Wilders und seine Freiheitspartei gewinnen Wahl zur Zweiten Kammer
Wilders und seine Freiheitspartei gewinnen Wahl zur Zweiten Kammer
Datum: 23.11.2023 - 10:13 Uhr
In den Niederlanden könnten die politischen Uhren nach der jetzigen Wahl zur Zweiten Kammer des Parlaments neu gestellt werden müssen. 150 Sitze sind zu vergeben gewesen, 37 davon gingen an Geert Wilders und seine Freiheitspartei (Partij voor de Vrijheid). Damit wird die PVV die stärkste Fraktion im neuen Parlament stellen. Doch die Bildung einer neuen Regierungskoalition wird alles andere als einfach, denn nicht weniger als 15(!) Parteien werden in der Zweiten Kammer vertreten sein, darunter jede Menge Klein-, Kleinst- und Splitterparteien.

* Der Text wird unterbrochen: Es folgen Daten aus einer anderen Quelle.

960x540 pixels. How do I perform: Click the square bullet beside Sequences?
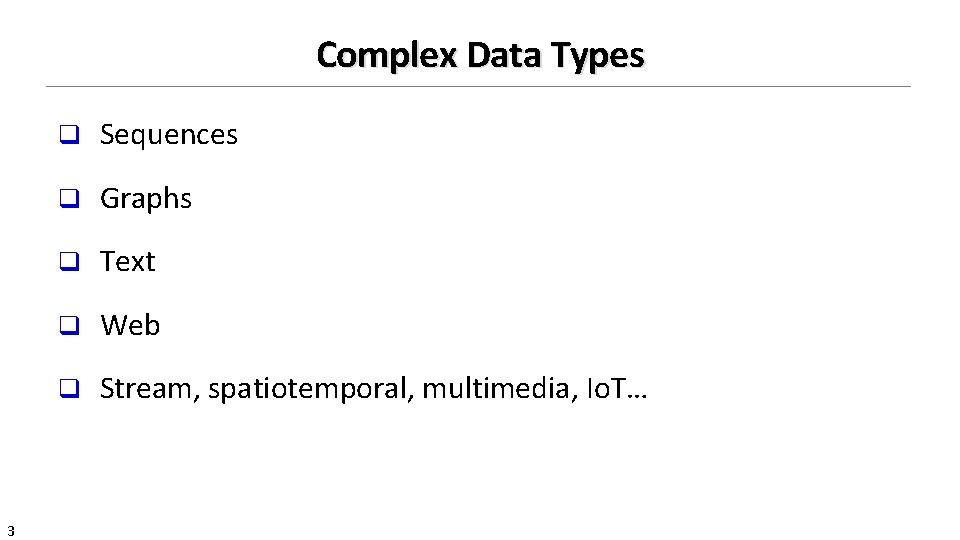[x=68, y=136]
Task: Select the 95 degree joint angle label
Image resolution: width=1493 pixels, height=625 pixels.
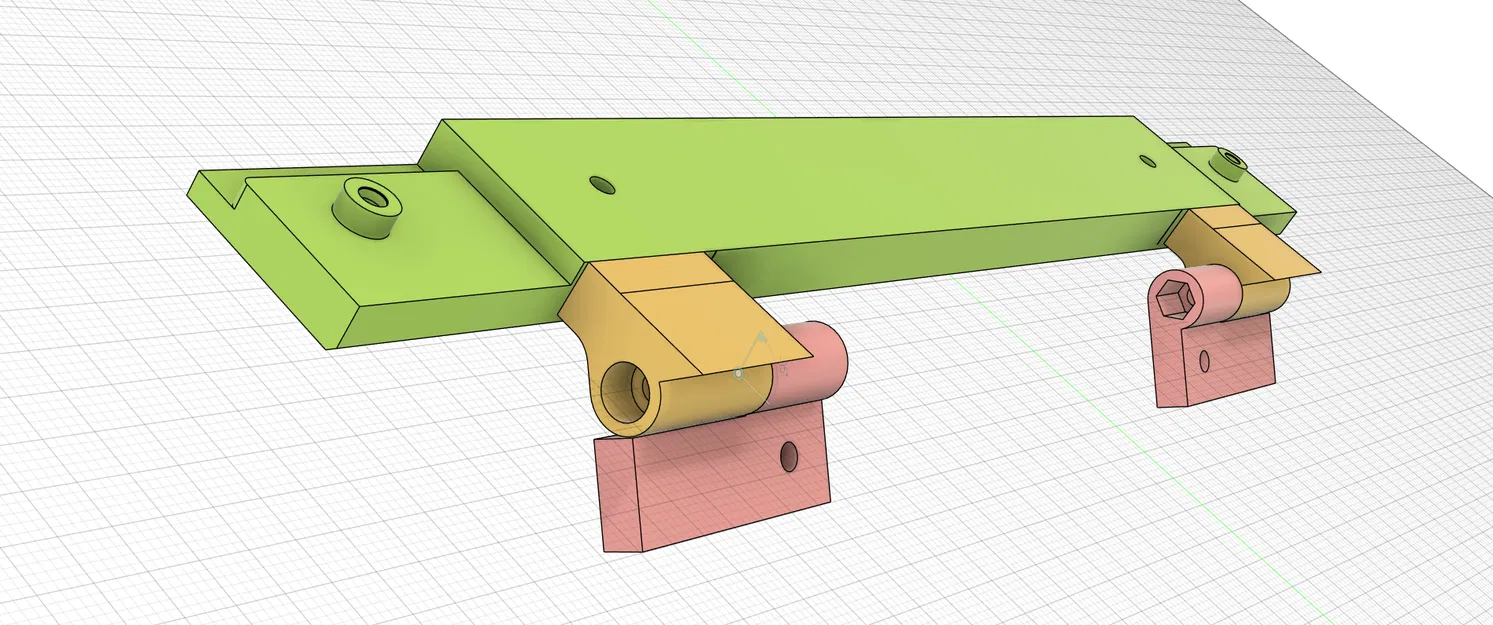Action: (x=784, y=368)
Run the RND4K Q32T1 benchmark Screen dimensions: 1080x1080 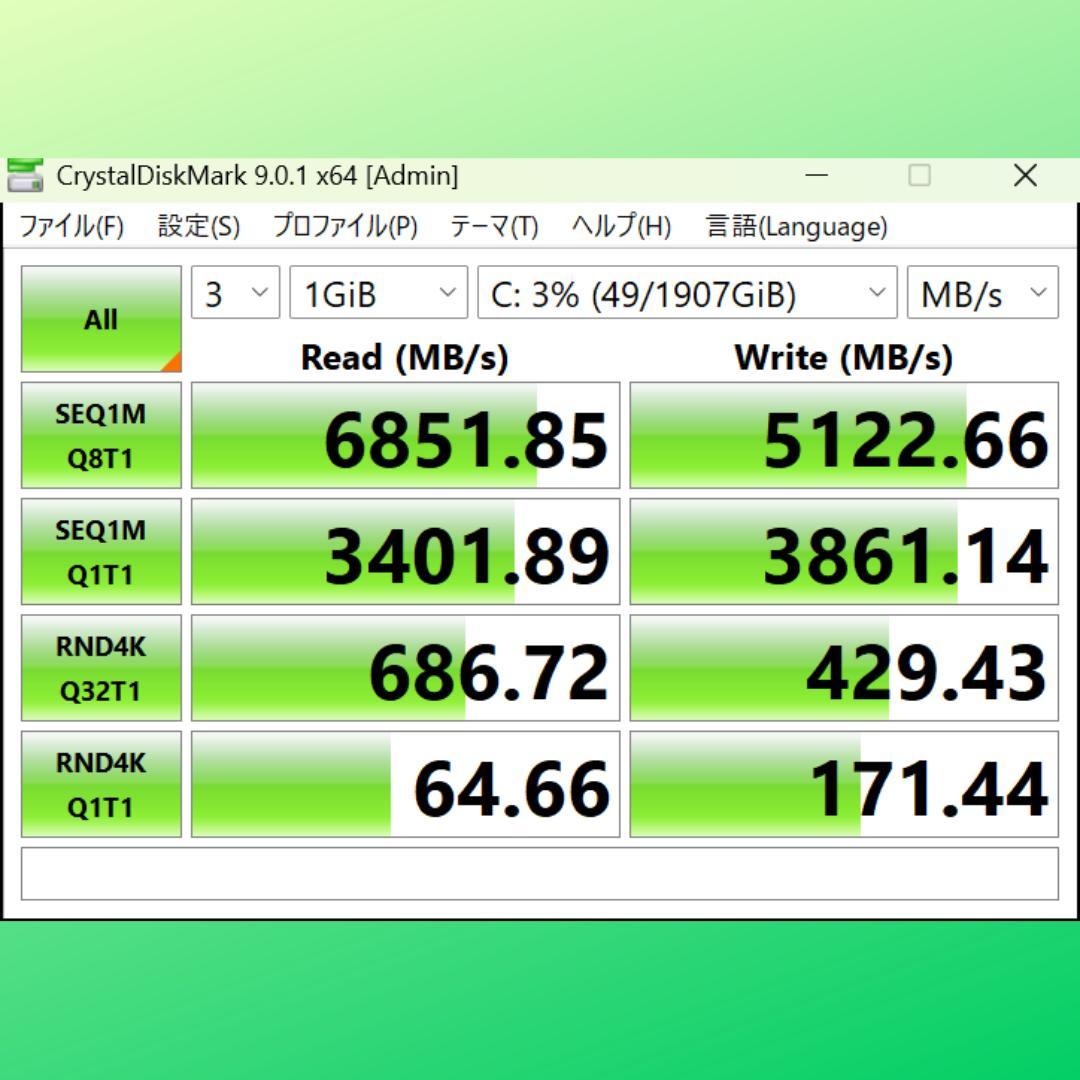tap(100, 667)
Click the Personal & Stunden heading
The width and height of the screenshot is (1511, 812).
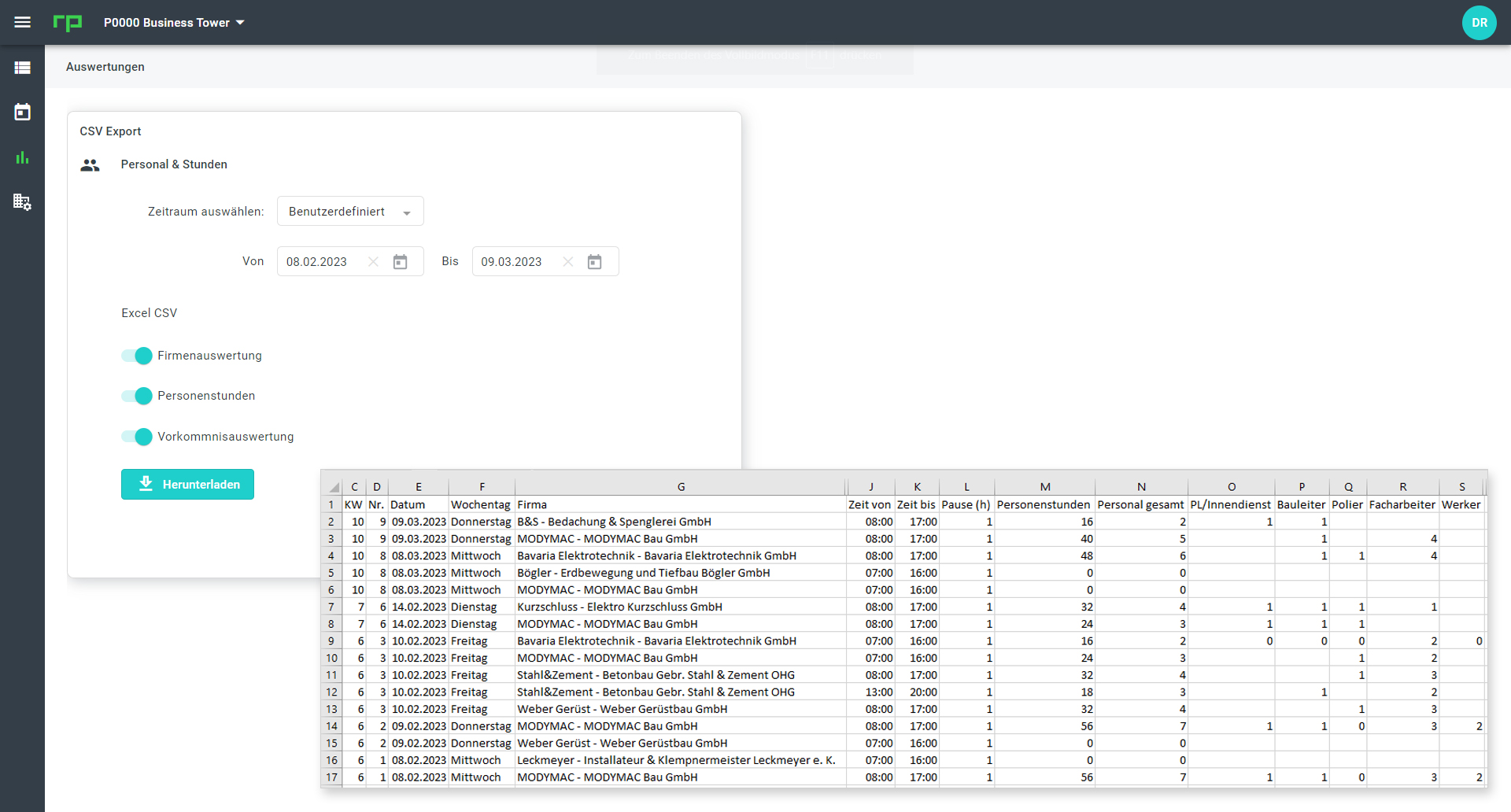point(174,164)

Völlig unbekannt und dazu auch nicht einschätzbar dürfte die erst im vergangenen August gegründete NSC (Nieuw Sociaal Contract, übersetzt in etwa so viel wie Neuer Gesellschaftsvertrag) von Pieter Omzigt und damit auch ihre Rolle sein. Sie holte aus dem Stand 20 Sitze und ist damit nach den Öko-Sozialisten von GL/PVDA (Grüne Liste / Arbeitspartei) und der VVD (Konservative) mit 25 respektive 24 Sitzen die Partei, die es zur Regierungsbildung zu gewinnen gilt. Omzigt stammt ursprünglich aus der CDA, einem festen Partner von Rutte; allerdings ist diese Nähe und die Unzufriedenheit darüber genau der Grund gewesen, warum Omzigt die NSC gründete. Es ist daher durchaus möglich, dass er die NSC NICHT erneut an die VVD binden will. Der CDA hat es nichts gebracht: sie fällt auf nur noch 5 Sitze im neuen Parlament zurück.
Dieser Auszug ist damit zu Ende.